7. Sharing and disclosure
We do not sell your personal data. We share it only in the following scenarios:
- Sub-processors and service providers that help us deliver the service — for example, hosting (Contabo, Hostinger, Vercel), transactional email (e.g. Google Workspace, Resend), payment processors (Razorpay, Stripe), analytics (Google Analytics), CRM tools, code collaboration (GitHub), and scheduling (Google Calendar). Each is contractually bound to confidentiality and data-protection terms.
- With your explicit instruction — for example, granting you access to a shared tool or coordinating a handover with your other vendors.
- Legal obligation — when required by court order, subpoena, or a lawful demand from an Indian authority.
- Business transfers — if the business is transferred, sold, or reorganised, data may be transferred as part of that transaction, with continued protection under this policy.
For B2B white-label engagements, we treat information about your end-clients with the same duty of care we apply to our own clients, under NDA where requested.
8. International transfers
Some sub-processors are based outside India. When we transfer data abroad, we do so only to countries and providers that offer comparable standards of data protection and only for the stated purposes.
9. Retention
- Client project data — retained for the duration of the engagement plus 3 years, unless a longer period is required by law or agreed contractually. Source code and deliverables handed over to you are yours; we keep working copies under access control.
- Billing and tax records — retained for a minimum of 8 years as required under Indian taxation law.

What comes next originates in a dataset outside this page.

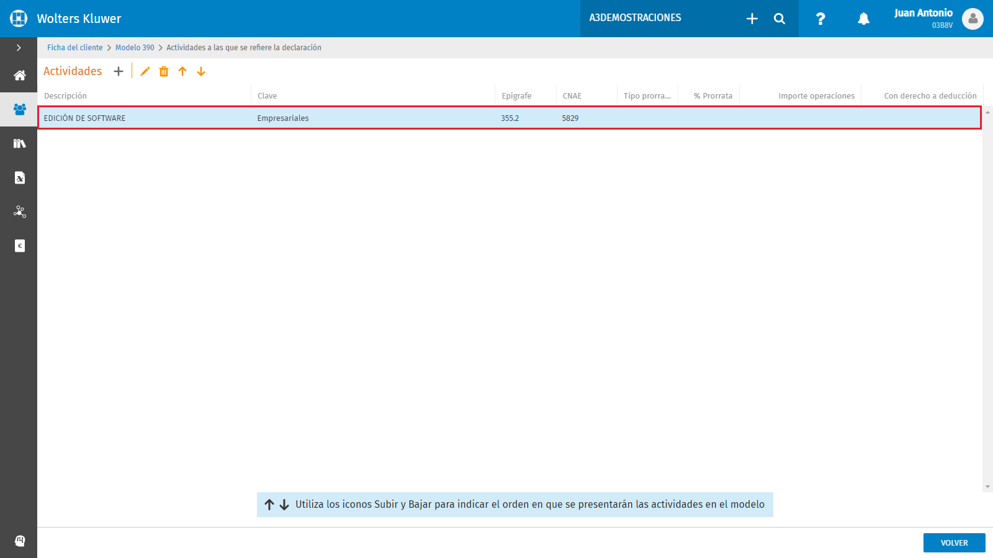Select the EDICIÓN DE SOFTWARE activity row
The image size is (993, 558).
click(x=248, y=118)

- Leads & enquiries — retained for up to 24 months of inactivity, then deleted or anonymised.
- Newsletter subscribers — retained until you unsubscribe.
- Analytics data — retained per the provider's default retention (typically 14-26 months).
10. Security
We implement industry-standard safeguards: TLS on all transport, encrypted credential storage, role-based access to production systems, principle-of-least-privilege for team members, MFA on all critical admin tools, regular backups, and monitoring. No system is absolutely secure; in the event of a breach affecting your data we will notify you and the Data Protection Board as required by the DPDP Act.
11. Your rights
Subject to applicable law, you have the right to:
- access a copy of the personal data we hold about you;
- correct inaccurate or outdated information;
- erase your personal data, subject to our legal retention obligations;
- withdraw consent where we rely on it as a basis for processing;
- object to or restrict certain processing;
- nominate another person to exercise these rights on your behalf (DPDP Act);
- lodge a complaint with the Data Protection Board of India.

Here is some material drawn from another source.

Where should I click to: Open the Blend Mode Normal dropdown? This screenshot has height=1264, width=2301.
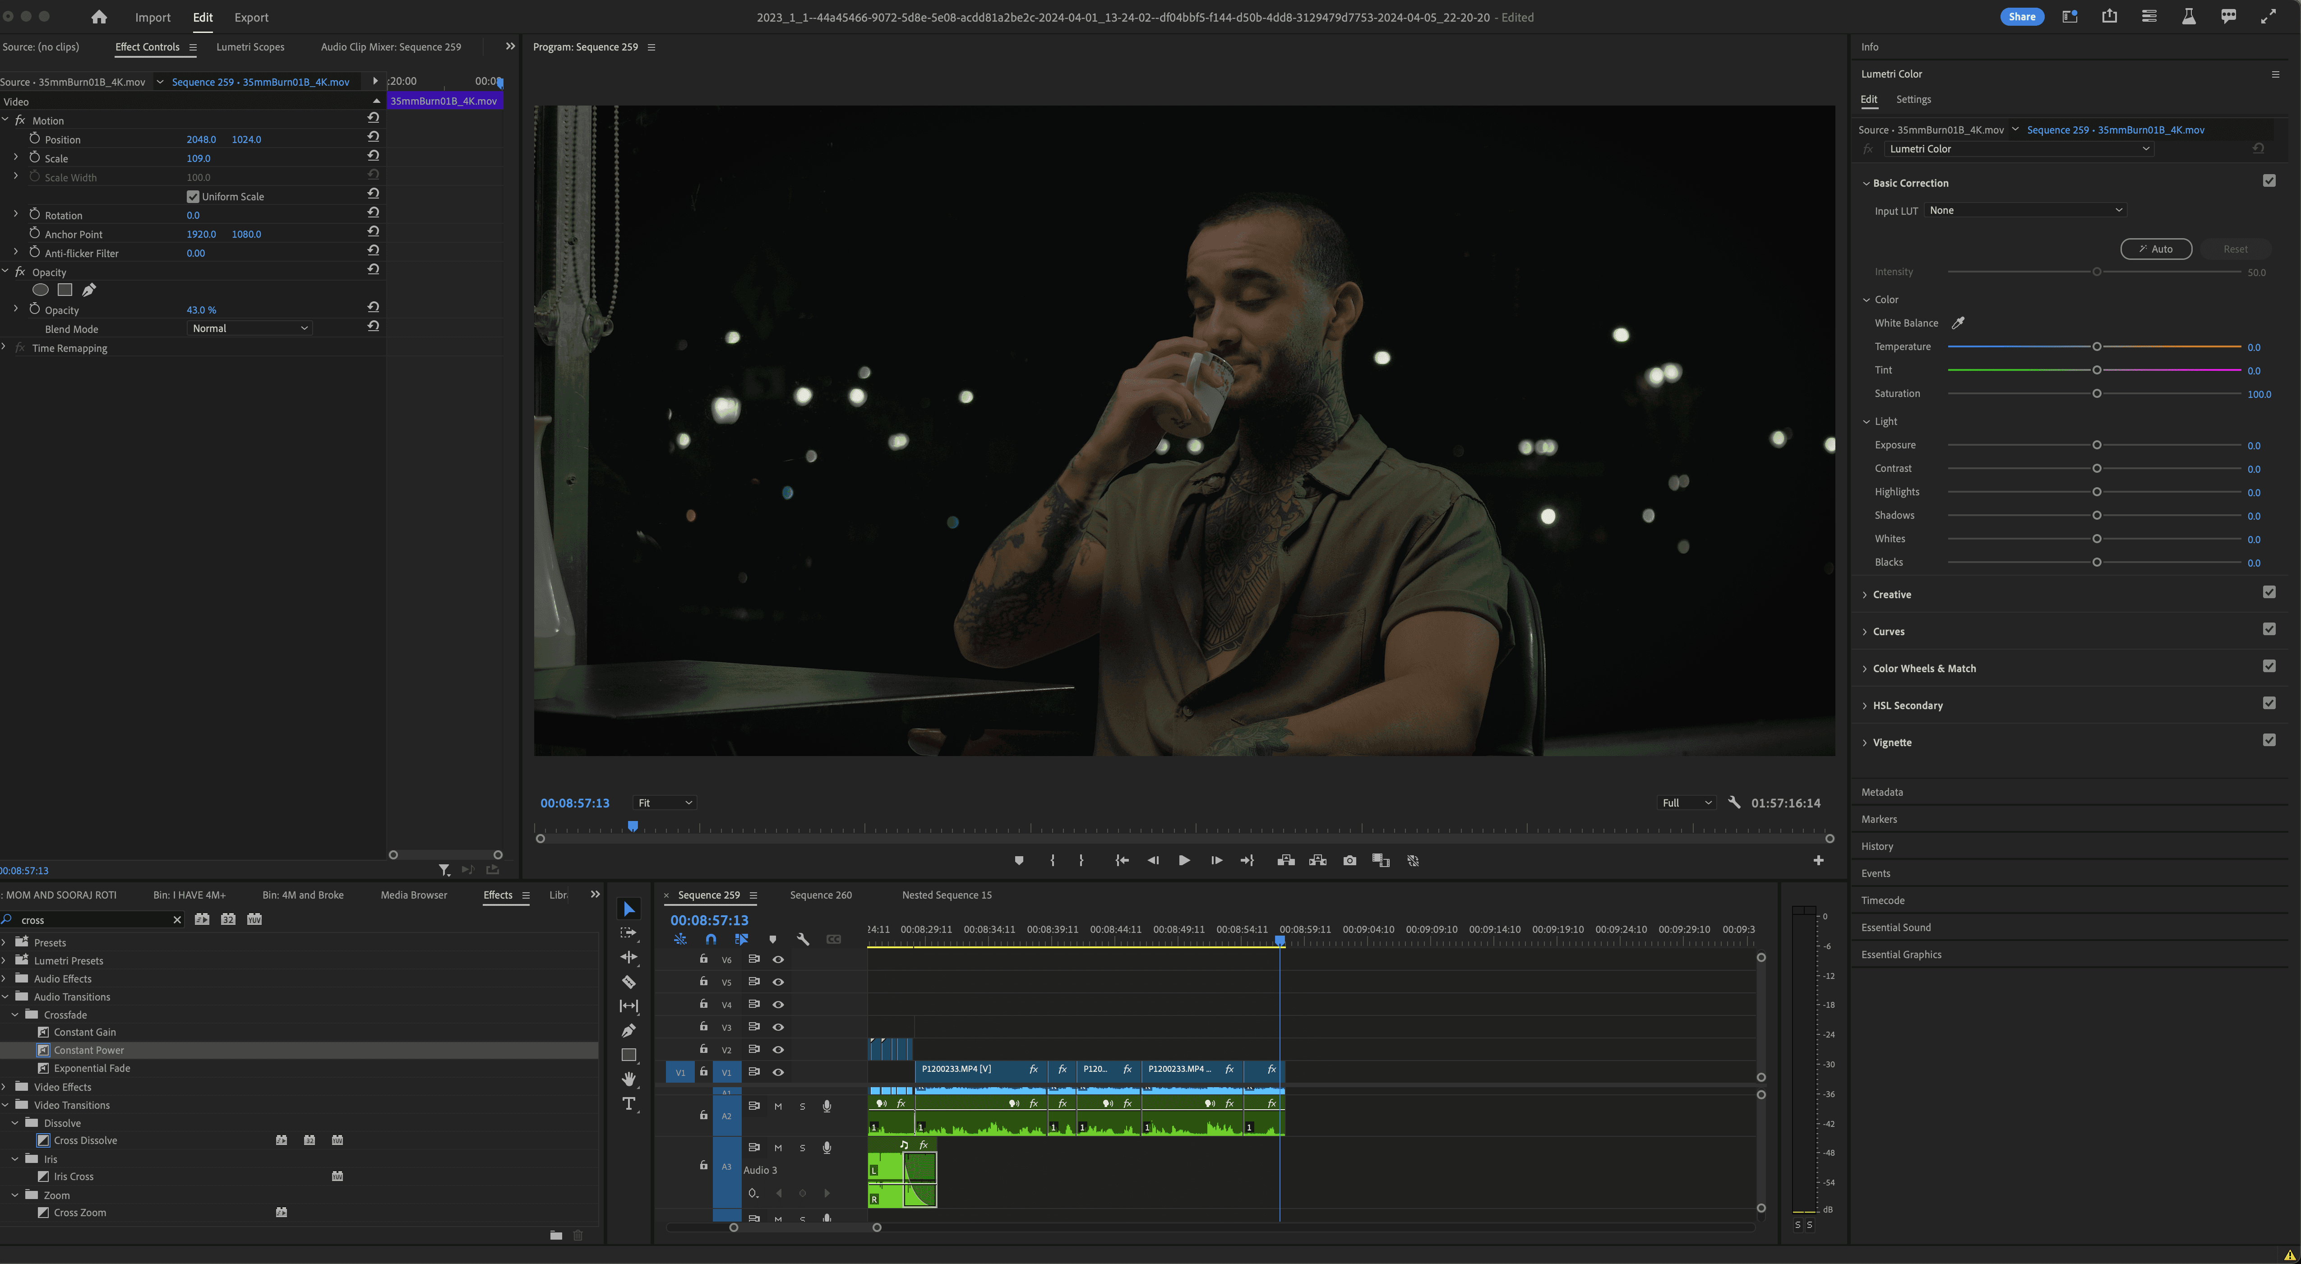(250, 329)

To exercise any right, email info@unfoldcro.com with subject "Data Rights Request". We respond within 30 days.
12. Children
Our services are not intended for children under 18. We do not knowingly collect data from minors. If you believe a minor has submitted data through our site, contact us and we will delete it.
13. Third-party links
Our website and blog may contain links to third-party sites. We are not responsible for the privacy practices of those sites. Review their policies before submitting any data.

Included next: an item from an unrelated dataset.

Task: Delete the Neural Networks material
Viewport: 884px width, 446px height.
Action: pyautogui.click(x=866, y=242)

14. Changes to this policy
We may update this policy to reflect changes to our services, legal obligations, or best practices. The updated version is published at https://unfoldcro.com/policies/privacy-policy with a new "Last updated" date. Material changes will be announced via email to subscribers and active clients.
15. Grievance Officer
In accordance with Rule 5(9) of the IT Rules and Section 10 of the DPDP Act, 2023, the Grievance Officer for UnfoldCRO is:
Adarsh
UnfoldCRO, Harda, Madhya Pradesh, India
Email: info@unfoldcro.com
We aim to acknowledge grievances within 24 hours and resolve them within 30 days.